### Assignment
Scan the material for "computer". Copy every line it appears in.

### Records supplied
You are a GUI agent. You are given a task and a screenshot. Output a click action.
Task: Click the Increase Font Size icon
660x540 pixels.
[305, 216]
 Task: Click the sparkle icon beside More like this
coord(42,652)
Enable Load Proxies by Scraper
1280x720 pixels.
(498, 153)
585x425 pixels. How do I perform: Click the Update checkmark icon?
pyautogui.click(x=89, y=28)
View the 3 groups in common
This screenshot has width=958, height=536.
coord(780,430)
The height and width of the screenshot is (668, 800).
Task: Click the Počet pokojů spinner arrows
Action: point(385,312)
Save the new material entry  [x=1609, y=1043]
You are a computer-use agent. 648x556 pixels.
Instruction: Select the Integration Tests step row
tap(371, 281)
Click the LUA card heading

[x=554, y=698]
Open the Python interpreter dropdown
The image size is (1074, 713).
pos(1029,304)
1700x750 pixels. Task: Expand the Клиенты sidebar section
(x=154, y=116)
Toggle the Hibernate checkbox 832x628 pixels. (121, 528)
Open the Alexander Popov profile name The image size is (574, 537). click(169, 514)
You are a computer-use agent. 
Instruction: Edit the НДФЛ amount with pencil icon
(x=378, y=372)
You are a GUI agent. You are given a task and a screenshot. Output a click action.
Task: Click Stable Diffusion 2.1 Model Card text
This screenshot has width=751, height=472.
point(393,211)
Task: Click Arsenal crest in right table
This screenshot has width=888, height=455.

### Response area
You are a computer-use agent. 648x556 pixels.
You are a computer-use agent. 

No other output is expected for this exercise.